Sérgio Vieira deve ser dos poucos autores que após um esforço titânico de trazer à estampa um volumoso livro, acha necessário lançar “avisos à navegação” logo nas primeiras páginas, alertando os incautos de que poderão deparar com “deficiências involuntárias” para depois pedir que seja considerado como “fonte primária”, mas “capaz de errar”, frisando que, se “deturpou”, não o fez “deliberadamente”. Bem escorado, o autor não esclarece, porém, se a memória apenas o atraiçoou à medida que iam recuando nos anos, ou se lhe pregou partidas também em outras épocas. 
Mas ao leitor atento, fácil é descortinar que a maleita de que padece o autor é imprevisível, manifestando-se quer quando recorda a fase da adolescência em Tete, dizendo, por exemplo, (p. 57) que a central local “pertencia a um privado, o senhor Serras Pires, que depois a vendeu ao município" (na realidade este velho colono apenas tinha um contrato com a Câmara Municipal, entidade que lhe havia alugado a central); ou quer ainda quando as reminiscências reportam-se à fase de estudante universitário, em que afirma que, ao ir “de férias a Tete de Julho a Setembro de 1961”, Baltazar da Costa Chagonga encontrara-se com ele “por acaso, no bar do Christos & Luskos”. (p. 144) Como assim, se logo após ter saído da cadeia em Maio de 1960, Chagonga passara a viver exilado no Malawi?

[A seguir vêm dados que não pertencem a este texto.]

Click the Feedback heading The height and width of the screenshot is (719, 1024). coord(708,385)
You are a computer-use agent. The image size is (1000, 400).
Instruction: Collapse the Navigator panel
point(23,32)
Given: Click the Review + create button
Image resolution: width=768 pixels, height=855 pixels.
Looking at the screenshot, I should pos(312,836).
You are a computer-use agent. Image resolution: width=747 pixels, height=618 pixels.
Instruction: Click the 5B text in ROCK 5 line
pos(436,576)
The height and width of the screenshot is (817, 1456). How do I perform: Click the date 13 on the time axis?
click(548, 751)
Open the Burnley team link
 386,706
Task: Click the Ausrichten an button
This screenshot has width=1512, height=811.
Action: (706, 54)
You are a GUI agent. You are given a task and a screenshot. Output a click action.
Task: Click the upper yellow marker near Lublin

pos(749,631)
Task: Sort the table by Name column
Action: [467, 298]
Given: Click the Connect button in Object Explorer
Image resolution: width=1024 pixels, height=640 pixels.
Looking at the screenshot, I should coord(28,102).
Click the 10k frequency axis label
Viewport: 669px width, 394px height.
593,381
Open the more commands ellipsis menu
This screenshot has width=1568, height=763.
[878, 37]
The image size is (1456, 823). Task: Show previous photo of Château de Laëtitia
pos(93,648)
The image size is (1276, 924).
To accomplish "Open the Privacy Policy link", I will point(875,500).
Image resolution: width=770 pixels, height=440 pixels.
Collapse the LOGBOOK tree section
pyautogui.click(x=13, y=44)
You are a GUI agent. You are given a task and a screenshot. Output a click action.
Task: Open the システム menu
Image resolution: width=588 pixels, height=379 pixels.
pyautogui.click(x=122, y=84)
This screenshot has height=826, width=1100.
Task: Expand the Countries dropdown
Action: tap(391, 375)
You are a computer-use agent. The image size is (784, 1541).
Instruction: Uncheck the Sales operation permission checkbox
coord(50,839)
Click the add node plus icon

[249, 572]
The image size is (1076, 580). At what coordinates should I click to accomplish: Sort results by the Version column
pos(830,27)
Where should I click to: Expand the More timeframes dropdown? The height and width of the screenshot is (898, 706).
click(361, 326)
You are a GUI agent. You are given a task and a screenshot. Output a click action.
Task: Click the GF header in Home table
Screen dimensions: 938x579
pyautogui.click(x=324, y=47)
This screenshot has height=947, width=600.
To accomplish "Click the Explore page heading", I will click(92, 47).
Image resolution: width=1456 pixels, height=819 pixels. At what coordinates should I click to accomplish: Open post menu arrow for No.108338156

Depois de ter metido os pés pelas mãos no concernente à disputa Mondlane-Cuba, o autor de “Participei, por isso testemunho” refere que “o nosso relacionamento com Cuba teve, a meu conhecimento, apenas um momento de inquietação” devido a uma proposta apresentada a Moçambique por um alto dirigente cubano visando a criação de um governo do Zimbabwe no exílio a partir do território moçambicano. (p. 632).
Posteriormente, segundo o autor, veio a saber-se que a proposta não tinha o aval de Fidel Castro.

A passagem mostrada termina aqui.